The slow rate of decomposition of organic material means gelisols (permafrost soils) are very important as a sink for carbon dioxide. This carbon dioxide and other greenhouse gases (chiefly methane) forms from the very slow decomposition of the excess organic matter that remains in most gelisols and is mixed down into the pereletok layer during relatively hot summers and below that layer during warmer periods about 5000 to 6000 years ago. This storage of carbon means thawing of permafrost may accelerate global warming - some suggest the difference could become very significant especially if the carbon has been stored since before the recent glacial maxima.

==Pereletok==
Pereletok is a layer of frozen ground that remains frozen for multiple summers but eventually thaws. Pereletok generally occurs in permafrost areas, but can also be found in areas not underlain by permafrost. It is distinguished from permafrost because permafrost is ground that remains frozen relatively permanently. The distinction between pereletok and permafrost does not seem to be universally defined and practically speaking, distinguishing the two in the field is difficult.
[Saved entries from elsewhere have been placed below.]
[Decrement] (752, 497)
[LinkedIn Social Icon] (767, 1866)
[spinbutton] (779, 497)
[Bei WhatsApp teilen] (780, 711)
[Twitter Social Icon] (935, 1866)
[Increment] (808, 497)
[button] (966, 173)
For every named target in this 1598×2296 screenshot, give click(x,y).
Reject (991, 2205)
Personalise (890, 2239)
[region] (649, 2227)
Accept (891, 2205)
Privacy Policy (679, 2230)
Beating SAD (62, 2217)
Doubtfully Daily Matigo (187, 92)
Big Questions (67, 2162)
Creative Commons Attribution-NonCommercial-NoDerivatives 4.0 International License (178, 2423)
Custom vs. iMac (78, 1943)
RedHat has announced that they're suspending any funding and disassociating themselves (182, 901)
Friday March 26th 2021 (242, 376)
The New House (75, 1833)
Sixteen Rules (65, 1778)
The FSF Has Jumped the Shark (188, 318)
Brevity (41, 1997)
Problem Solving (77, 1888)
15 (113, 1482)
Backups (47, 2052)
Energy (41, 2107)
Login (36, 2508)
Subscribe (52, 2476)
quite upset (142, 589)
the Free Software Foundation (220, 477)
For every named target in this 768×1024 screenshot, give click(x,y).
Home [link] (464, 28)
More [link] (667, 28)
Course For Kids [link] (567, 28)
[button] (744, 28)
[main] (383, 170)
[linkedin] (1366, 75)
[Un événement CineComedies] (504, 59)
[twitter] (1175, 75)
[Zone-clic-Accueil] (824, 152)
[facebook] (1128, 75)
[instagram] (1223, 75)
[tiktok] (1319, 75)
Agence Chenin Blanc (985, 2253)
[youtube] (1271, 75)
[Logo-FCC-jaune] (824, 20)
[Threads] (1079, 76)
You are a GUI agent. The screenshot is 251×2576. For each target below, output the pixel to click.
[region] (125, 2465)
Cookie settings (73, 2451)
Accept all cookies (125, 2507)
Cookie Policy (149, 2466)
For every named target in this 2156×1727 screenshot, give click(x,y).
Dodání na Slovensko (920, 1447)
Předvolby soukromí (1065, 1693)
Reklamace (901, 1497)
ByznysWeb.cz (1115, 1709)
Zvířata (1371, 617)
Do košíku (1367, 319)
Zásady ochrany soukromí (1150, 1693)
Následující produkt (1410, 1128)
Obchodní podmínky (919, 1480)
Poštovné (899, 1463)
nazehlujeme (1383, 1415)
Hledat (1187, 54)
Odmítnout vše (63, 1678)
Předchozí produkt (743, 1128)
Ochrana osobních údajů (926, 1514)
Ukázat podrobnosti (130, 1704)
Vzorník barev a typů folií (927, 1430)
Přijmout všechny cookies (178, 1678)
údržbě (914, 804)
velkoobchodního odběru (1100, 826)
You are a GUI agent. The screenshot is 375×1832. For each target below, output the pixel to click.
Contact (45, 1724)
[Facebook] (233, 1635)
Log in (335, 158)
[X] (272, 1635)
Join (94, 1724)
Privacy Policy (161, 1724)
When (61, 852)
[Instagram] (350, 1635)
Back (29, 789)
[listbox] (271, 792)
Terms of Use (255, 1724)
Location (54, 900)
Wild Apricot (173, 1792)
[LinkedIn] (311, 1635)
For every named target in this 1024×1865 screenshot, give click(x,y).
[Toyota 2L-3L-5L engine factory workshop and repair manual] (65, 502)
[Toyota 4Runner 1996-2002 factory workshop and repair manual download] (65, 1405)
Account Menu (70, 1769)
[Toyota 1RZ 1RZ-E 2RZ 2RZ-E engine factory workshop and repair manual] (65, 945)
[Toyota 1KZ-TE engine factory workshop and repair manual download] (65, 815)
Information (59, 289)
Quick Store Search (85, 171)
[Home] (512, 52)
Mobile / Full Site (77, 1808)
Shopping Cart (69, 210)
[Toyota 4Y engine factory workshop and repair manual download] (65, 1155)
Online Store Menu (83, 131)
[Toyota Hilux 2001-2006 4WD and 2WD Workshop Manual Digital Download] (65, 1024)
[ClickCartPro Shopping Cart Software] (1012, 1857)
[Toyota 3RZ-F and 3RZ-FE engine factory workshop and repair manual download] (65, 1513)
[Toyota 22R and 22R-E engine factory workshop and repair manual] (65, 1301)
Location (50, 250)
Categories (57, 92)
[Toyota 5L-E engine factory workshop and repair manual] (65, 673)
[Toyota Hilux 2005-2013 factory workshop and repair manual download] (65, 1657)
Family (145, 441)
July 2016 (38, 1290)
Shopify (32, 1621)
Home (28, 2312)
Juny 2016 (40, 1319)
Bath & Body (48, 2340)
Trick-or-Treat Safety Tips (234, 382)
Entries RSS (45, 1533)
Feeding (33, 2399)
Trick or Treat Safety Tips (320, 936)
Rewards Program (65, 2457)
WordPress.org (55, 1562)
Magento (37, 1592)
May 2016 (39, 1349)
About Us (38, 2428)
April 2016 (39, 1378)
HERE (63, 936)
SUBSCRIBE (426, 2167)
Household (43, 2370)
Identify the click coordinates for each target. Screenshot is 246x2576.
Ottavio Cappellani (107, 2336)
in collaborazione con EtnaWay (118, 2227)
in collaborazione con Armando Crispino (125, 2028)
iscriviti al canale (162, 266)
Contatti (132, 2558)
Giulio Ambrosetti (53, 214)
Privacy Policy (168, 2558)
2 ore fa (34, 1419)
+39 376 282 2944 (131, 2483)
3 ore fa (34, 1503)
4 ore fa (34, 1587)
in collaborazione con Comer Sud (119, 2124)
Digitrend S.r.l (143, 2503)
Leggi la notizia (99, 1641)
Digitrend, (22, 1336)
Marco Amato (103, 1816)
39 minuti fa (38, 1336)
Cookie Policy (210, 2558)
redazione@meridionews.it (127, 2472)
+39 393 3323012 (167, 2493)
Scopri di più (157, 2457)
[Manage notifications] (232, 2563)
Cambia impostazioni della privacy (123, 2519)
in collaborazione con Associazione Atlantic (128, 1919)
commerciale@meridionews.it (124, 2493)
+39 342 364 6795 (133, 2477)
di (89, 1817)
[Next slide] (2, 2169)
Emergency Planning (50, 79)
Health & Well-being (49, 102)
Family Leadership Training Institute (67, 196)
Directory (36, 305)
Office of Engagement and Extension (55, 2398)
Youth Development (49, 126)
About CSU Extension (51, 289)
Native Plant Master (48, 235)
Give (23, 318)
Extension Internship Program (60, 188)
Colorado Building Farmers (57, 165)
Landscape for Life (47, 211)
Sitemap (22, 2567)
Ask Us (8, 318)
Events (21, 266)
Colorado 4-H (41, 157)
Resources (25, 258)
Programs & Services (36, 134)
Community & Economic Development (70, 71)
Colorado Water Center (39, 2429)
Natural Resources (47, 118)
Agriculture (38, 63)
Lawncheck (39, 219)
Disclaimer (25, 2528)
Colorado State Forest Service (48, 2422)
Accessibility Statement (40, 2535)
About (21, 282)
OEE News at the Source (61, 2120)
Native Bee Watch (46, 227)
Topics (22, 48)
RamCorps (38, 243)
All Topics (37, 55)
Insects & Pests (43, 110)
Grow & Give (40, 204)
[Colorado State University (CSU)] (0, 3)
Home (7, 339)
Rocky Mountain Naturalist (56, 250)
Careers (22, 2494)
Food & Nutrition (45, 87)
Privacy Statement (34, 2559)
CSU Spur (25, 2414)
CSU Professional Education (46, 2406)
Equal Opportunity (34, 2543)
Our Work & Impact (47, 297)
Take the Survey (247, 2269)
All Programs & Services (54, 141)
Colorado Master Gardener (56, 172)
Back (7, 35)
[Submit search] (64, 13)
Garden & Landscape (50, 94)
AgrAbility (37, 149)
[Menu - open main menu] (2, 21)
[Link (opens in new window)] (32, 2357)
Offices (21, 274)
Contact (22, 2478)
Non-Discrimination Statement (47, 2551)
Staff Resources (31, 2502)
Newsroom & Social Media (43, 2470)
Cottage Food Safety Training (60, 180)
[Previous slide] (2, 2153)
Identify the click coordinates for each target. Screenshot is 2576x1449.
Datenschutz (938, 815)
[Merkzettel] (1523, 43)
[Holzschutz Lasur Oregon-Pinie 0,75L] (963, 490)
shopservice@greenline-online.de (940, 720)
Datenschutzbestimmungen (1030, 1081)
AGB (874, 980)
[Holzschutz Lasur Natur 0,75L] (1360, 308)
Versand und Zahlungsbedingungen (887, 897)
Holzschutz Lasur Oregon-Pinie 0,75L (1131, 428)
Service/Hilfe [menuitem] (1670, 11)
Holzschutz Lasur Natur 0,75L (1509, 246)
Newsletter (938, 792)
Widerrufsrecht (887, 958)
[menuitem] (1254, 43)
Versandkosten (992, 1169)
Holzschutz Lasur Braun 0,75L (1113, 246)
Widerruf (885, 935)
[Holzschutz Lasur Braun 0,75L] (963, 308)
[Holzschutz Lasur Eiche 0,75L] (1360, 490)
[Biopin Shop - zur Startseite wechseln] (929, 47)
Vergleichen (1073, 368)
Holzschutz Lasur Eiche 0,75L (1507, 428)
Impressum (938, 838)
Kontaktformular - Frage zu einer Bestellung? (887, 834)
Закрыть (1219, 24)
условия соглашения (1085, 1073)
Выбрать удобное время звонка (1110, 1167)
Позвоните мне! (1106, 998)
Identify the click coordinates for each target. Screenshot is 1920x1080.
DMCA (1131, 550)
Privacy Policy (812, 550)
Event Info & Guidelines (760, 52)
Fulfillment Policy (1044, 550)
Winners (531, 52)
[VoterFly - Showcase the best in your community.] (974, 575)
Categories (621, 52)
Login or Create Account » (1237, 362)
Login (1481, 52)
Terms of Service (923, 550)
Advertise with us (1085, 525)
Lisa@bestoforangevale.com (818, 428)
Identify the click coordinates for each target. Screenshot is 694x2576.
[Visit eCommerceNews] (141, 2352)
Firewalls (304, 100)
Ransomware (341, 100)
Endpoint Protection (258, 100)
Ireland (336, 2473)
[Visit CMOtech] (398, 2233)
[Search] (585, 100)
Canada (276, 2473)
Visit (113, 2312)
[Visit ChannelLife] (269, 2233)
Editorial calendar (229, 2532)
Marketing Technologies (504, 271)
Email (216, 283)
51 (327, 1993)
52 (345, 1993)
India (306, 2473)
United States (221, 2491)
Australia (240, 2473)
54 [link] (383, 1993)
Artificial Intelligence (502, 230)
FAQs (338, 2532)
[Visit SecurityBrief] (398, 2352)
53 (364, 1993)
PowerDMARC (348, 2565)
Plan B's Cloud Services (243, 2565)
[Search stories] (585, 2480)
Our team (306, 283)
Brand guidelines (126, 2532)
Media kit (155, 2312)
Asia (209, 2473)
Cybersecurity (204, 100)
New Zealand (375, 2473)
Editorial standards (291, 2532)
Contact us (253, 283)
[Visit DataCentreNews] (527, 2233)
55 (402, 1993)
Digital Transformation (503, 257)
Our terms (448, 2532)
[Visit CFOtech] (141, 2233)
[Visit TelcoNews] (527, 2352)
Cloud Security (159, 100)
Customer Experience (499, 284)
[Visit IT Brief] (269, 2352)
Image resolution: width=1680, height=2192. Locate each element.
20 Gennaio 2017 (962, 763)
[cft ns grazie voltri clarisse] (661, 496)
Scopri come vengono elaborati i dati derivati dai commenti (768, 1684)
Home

Sometimes three distinct types of frozen ground are identified based on how long they remain frozen: 1) permafrost (permanently frozen), 2) pereletok (frozen for multiple years, and 3) seasonally frozen ground.

Because of its relatively short period in frozen form, pereletok can be considered a portion of the active layer that remains frozen for an unusually long period due to a particularly cool summer or particularly cold winter.

Pereletok is a Russian word that translates to “that which survives over the summer” and is also known as intergelisol.